Westmoreland Specialty Co. v. Missouri Glass Co.

BOND, C.

Plaintiff, a foreign corporation, sued defendant, a home corporation, before a justice of the peace for the price of goods. The amount claimed to be due whs $346.31. Defendant filed a formal answer containing a general denial and the further defense that the plaintiff was a corporation under the laws of Pennsylvania and was not authorized to transact business in this State at the time of sale and delivery of the goods to defendant, and hence could not maintain this suit; and for further defense alleged that at the time of the sale of said goods plaintiff was a member of an illegal pool, trust or combine formed to restrain trade or competition in the manufacture, purchase or sale of such products in the State of Missouri or elsewhere, setting out the members of the alleged combine; and alleged further that the aforesaid combine was in violation of the Anti-Trust Statutes of the United States, known as the Sherman Act.
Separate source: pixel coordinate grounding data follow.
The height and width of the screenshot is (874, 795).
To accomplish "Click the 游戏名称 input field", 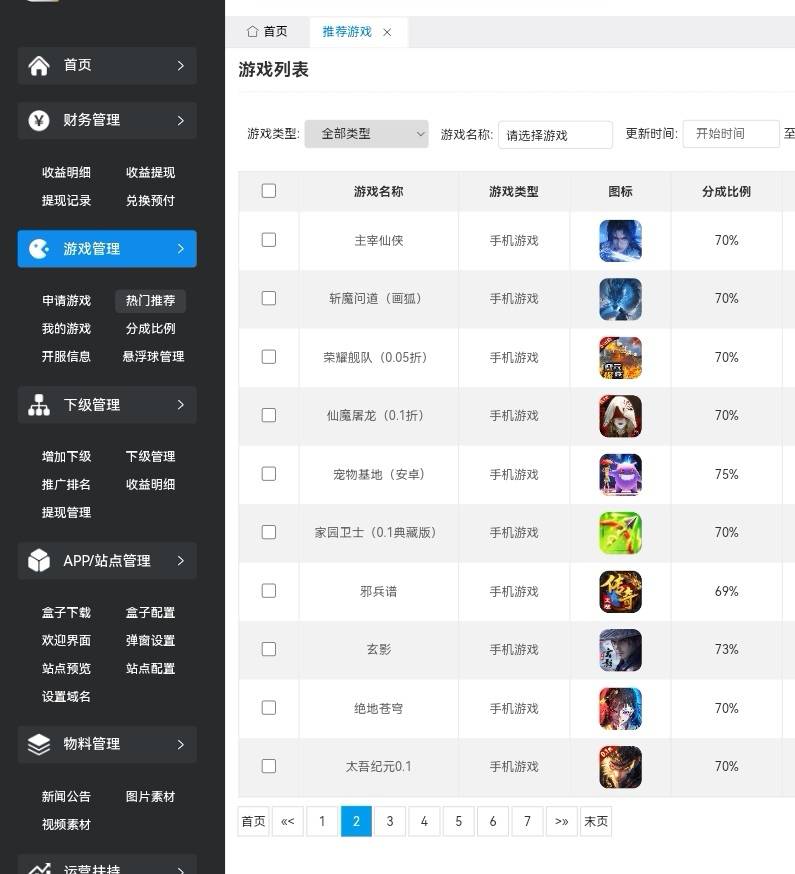I will (x=555, y=135).
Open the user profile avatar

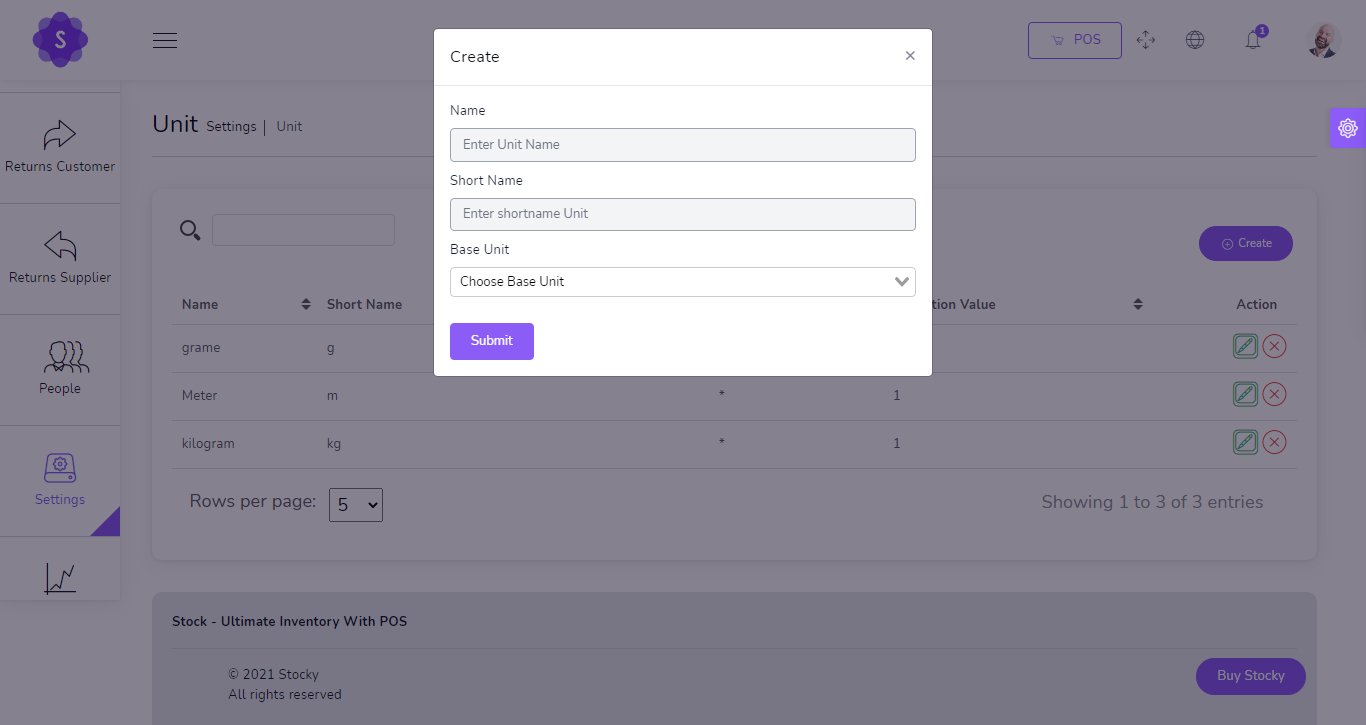click(x=1323, y=40)
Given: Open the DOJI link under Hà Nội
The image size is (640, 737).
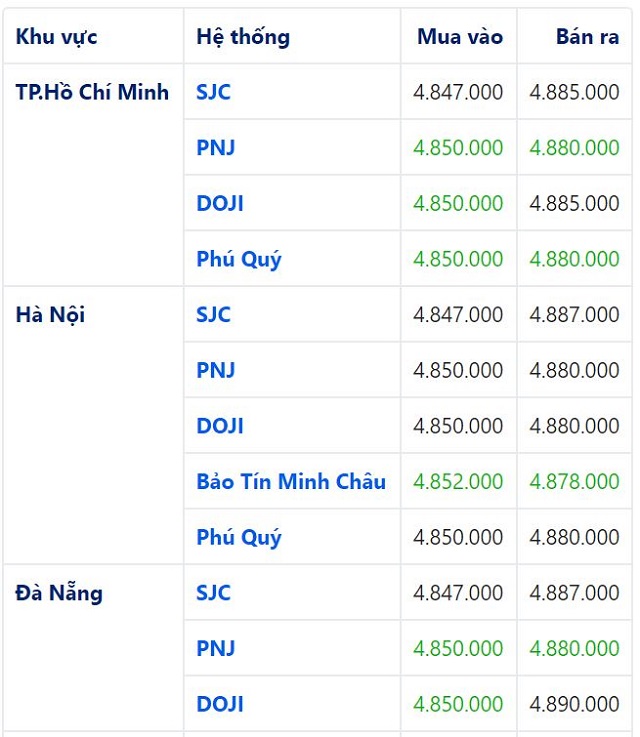Looking at the screenshot, I should (x=220, y=426).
This last defense the court sustained and rendered judgment in favor of defendant, from which this appeal has been duly taken.

OPINION.

I. The amount involved is far below the pecuniary limit of $7500 of the jurisdiction of the St. Louis Court of Appeals, to which, the case would normally go on appeal unless its determination involved some ques*358tion which that court is precluded from passing upon by the Constitution of the State. The only theory upon which the right of appeal to this court could be sustained is that the validity of the Federal Anti-trust Act, known as the Sherman law, was drawn in question. The case involves, according to the issues presented and the finding of the lower court, the construction and application of a Federal statute in so far as the facts of the case bring it within the meaning and intent of the act, but tbe validity, legality or constitutionality of that statute is not questioned and was not raised in the lower court nor in the argument and brief of the appellant in this court. Under this state of the record we do not see any ground for the taking of the appeal to this court. [Comm. Co. v. Railroad, 157 Mo. 518; Vaughn v. Railroad, 145 Mo. 57; Lail & Hull v. Express Co., 81 Mo. App. 232; Carlisle v. Railroad, 168 Mo. 652.]

II. The other defense in the answer is, that the plaintiff corporation, not having taken out a license in this State, is disentitled to bring this action under our statutes. [R. S. 1909, sec. 3040.] The trial court found that statute did not apply since it was not shown that the sale of the goods was made in this State. [Machinery Co. v. Ramlose, 231 Mo. 539; Book Co. v. Gillespie, 229 Mo. 397.] No exception nor appeal has brought up that ruling for review. Hence, if the constitutionality of the statute requiring foreign corporations to take out such a license was now questionable, it is not presented on this appeal. This case must be transferred to the St. Louis Court of Appeals. [R. S. 1909, sec. 2937.] It is so ordered.

Brovm, C., concurs.

PER CURIAM. — The foregoing opinion of Bond, C., is adopted as the opinion of the court.

All the judges concur; Lamm, Jin result.